- [Task objective]: According to the passage on the venture capital market, how much unfilled demand did US startups reach in Q4 2022?

- [Passage shown]:
--*--

Cheap money and the fear of missing out on outsized returns drove VCs to deploy capital into whatever companies they could. This dynamic dissolved as inflation elicited higher interest rates by the Federal Reserve, which shrank public market valuations and dampened growth expectations across the economy.
Due to the opaque nature of private markets, though, the current environment has created a puzzling disconnect. We have not seen a major pullback in US startup valuations, deal activity, or dry powder. And yet sentiment in the venture market has turned notably sour.
To clarify what is happening, we present a new metric that quantifies the supply and demand of capital between startups and VCs.
Startups in 2021 expanded operations and increased their demand for capital. This means that while deal activity has not slowed drastically, it does not support current capital demands.
We estimate that unfilled demand by US startups reached $42.8 billion in Q4 2022. Put another way, startups demanded more than twice as much capital as VCs supplied.

--*--

- [Record extracts]:
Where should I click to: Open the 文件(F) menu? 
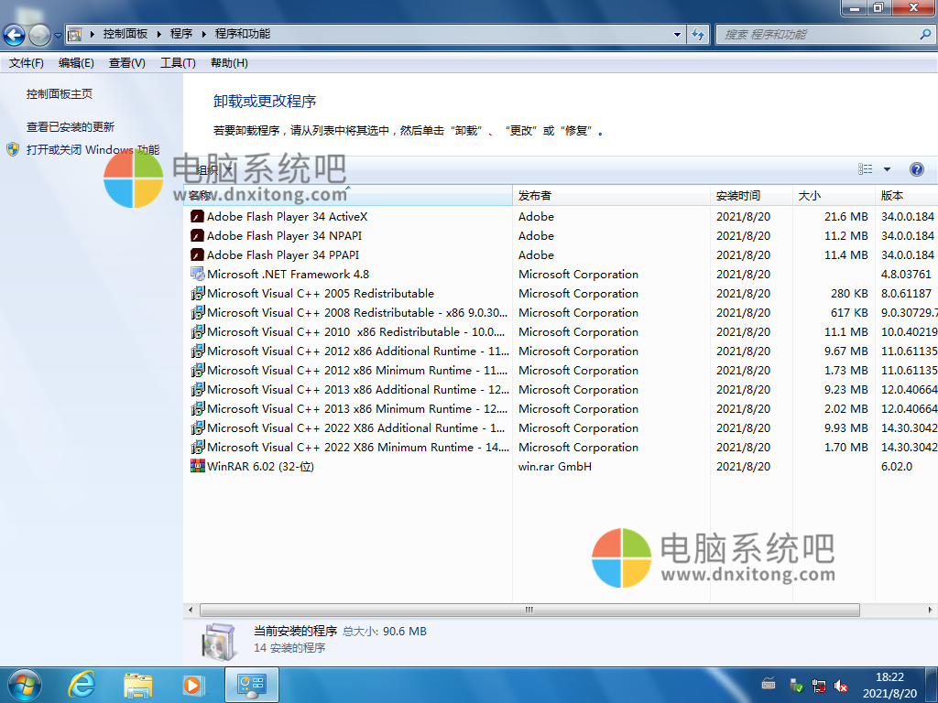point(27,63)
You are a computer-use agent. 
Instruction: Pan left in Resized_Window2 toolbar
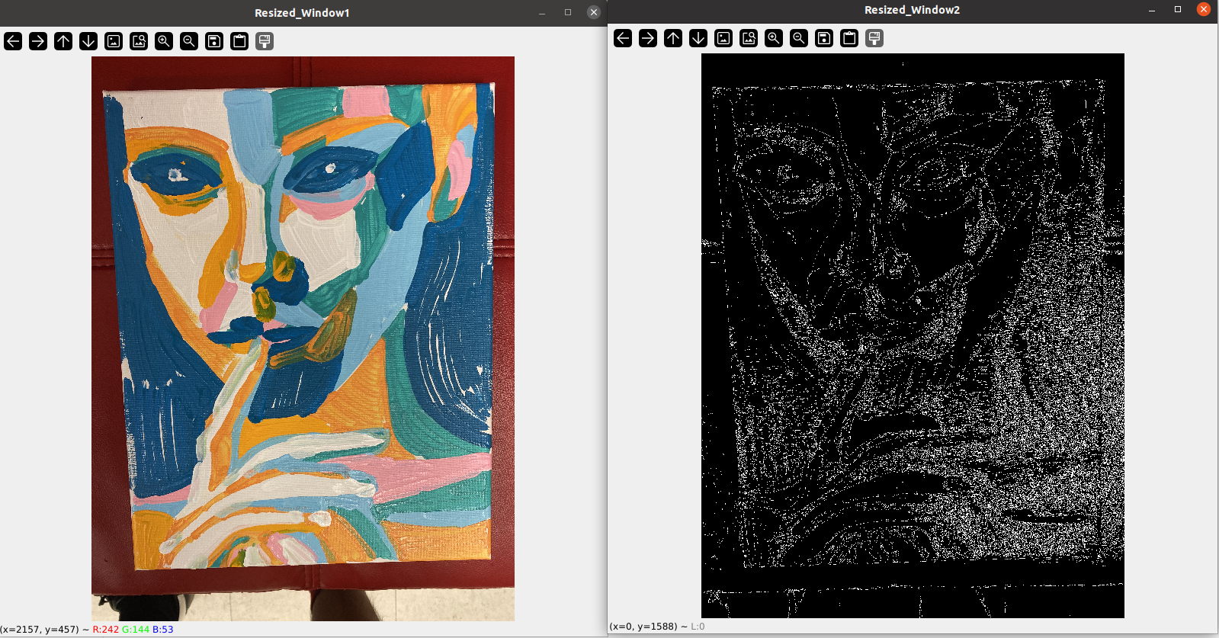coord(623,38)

--*--

- [Answer to the task]: $42.8 billion